**Goal**
Recast the records below as a numbered list with one line per item, leaving out any blank lines.

**Provided information**
━━━━━━━━━━

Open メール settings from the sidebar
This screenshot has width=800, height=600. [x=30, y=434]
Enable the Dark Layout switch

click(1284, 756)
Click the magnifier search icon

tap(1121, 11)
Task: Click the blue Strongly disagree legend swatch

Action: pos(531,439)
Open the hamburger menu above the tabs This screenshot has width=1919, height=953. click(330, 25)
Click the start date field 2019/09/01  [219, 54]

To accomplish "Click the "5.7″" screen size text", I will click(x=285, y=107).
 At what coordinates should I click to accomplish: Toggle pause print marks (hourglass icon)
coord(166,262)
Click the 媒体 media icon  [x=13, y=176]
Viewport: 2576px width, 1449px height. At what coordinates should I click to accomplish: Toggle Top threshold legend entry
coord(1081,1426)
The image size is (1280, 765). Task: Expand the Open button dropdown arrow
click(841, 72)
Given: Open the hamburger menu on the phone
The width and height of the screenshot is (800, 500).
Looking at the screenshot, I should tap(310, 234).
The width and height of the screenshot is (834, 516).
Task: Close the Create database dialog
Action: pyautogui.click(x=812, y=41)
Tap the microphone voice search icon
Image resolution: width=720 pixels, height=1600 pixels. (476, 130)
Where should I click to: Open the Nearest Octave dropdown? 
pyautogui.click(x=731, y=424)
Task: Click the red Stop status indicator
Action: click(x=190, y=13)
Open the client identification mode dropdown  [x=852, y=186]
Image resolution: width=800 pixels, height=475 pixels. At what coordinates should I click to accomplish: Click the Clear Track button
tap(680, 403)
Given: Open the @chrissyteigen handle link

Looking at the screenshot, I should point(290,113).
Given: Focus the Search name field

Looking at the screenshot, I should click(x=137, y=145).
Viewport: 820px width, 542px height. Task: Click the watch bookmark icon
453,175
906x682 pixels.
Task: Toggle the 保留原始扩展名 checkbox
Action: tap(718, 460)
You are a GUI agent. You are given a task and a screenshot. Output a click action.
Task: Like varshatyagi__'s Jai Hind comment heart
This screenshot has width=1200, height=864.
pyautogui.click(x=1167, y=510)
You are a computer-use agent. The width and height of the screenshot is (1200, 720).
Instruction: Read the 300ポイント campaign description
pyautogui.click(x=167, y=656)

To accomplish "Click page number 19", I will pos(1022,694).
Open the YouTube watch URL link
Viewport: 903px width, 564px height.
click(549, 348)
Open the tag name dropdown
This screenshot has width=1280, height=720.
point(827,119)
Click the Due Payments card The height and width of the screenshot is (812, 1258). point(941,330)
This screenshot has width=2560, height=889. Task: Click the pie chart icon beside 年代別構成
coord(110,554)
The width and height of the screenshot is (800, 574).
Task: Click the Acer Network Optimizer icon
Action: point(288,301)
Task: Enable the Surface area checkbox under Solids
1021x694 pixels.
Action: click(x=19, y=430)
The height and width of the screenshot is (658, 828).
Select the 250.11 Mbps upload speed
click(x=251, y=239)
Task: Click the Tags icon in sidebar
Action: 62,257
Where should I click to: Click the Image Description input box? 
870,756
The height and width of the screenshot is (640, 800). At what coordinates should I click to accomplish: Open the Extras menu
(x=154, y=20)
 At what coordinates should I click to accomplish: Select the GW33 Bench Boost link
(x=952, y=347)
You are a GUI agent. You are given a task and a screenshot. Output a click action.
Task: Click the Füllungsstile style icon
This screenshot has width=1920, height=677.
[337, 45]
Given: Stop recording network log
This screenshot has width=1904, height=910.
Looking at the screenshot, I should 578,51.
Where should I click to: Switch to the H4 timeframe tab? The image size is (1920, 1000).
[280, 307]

━━━━━━━━━━

**Solution to this problem**
1. Open メール settings from the sidebar
2. This screenshot has width=800, height=600. [x=30, y=434]
3. Enable the Dark Layout switch
4. click(1284, 756)
5. Click the magnifier search icon
6. tap(1121, 11)
7. Task: Click the blue Strongly disagree legend swatch
8. Action: pos(531,439)
9. Open the hamburger menu above the tabs This screenshot has width=1919, height=953. click(330, 25)
10. Click the start date field 2019/09/01  [219, 54]
11. To accomplish "Click the "5.7″" screen size text", I will click(x=285, y=107).
12.  At what coordinates should I click to accomplish: Toggle pause print marks (hourglass icon)
13. coord(166,262)
14. Click the 媒体 media icon  [x=13, y=176]
15. Viewport: 2576px width, 1449px height. At what coordinates should I click to accomplish: Toggle Top threshold legend entry
16. coord(1081,1426)
17. The image size is (1280, 765). Task: Expand the Open button dropdown arrow
18. click(841, 72)
19. Given: Open the hamburger menu on the phone
20. The width and height of the screenshot is (800, 500).
21. Looking at the screenshot, I should tap(310, 234).
22. The width and height of the screenshot is (834, 516).
23. Task: Close the Create database dialog
24. Action: pyautogui.click(x=812, y=41)
25. Tap the microphone voice search icon
26. Image resolution: width=720 pixels, height=1600 pixels. (476, 130)
27. Where should I click to: Open the Nearest Octave dropdown? 
28. pyautogui.click(x=731, y=424)
29. Task: Click the red Stop status indicator
30. Action: click(x=190, y=13)
31. Open the client identification mode dropdown  [x=852, y=186]
32. Image resolution: width=800 pixels, height=475 pixels. At what coordinates should I click to accomplish: Click the Clear Track button
33. tap(680, 403)
34. Given: Open the @chrissyteigen handle link
35. Looking at the screenshot, I should point(290,113).
36. Given: Focus the Search name field
37. Looking at the screenshot, I should click(x=137, y=145).
38. Viewport: 820px width, 542px height. Task: Click the watch bookmark icon
39. 453,175
40. 906x682 pixels.
41. Task: Toggle the 保留原始扩展名 checkbox
42. Action: tap(718, 460)
43. You are a GUI agent. You are given a task and a screenshot. Output a click action.
44. Task: Like varshatyagi__'s Jai Hind comment heart
45. This screenshot has width=1200, height=864.
46. pyautogui.click(x=1167, y=510)
47. You are a computer-use agent. The width and height of the screenshot is (1200, 720).
48. Instruction: Read the 300ポイント campaign description
49. pyautogui.click(x=167, y=656)
50. To accomplish "Click page number 19", I will pos(1022,694).
51. Open the YouTube watch URL link
52. Viewport: 903px width, 564px height.
53. click(549, 348)
54. Open the tag name dropdown
55. This screenshot has width=1280, height=720.
56. point(827,119)
57. Click the Due Payments card The height and width of the screenshot is (812, 1258). point(941,330)
58. This screenshot has width=2560, height=889. Task: Click the pie chart icon beside 年代別構成
59. coord(110,554)
60. The width and height of the screenshot is (800, 574).
61. Task: Click the Acer Network Optimizer icon
62. Action: point(288,301)
63. Task: Enable the Surface area checkbox under Solids
64. 1021x694 pixels.
65. Action: click(x=19, y=430)
66. The height and width of the screenshot is (658, 828).
67. Select the 250.11 Mbps upload speed
68. click(x=251, y=239)
69. Task: Click the Tags icon in sidebar
70. Action: 62,257
71. Where should I click to: Click the Image Description input box? 
72. 870,756
73. The height and width of the screenshot is (640, 800). At what coordinates should I click to accomplish: Open the Extras menu
74. (x=154, y=20)
75.  At what coordinates should I click to accomplish: Select the GW33 Bench Boost link
76. (x=952, y=347)
77. You are a GUI agent. You are given a task and a screenshot. Output a click action.
78. Task: Click the Füllungsstile style icon
79. This screenshot has width=1920, height=677.
80. [337, 45]
81. Given: Stop recording network log
82. This screenshot has width=1904, height=910.
83. Looking at the screenshot, I should 578,51.
84. Where should I click to: Switch to the H4 timeframe tab? The image size is (1920, 1000).
85. [280, 307]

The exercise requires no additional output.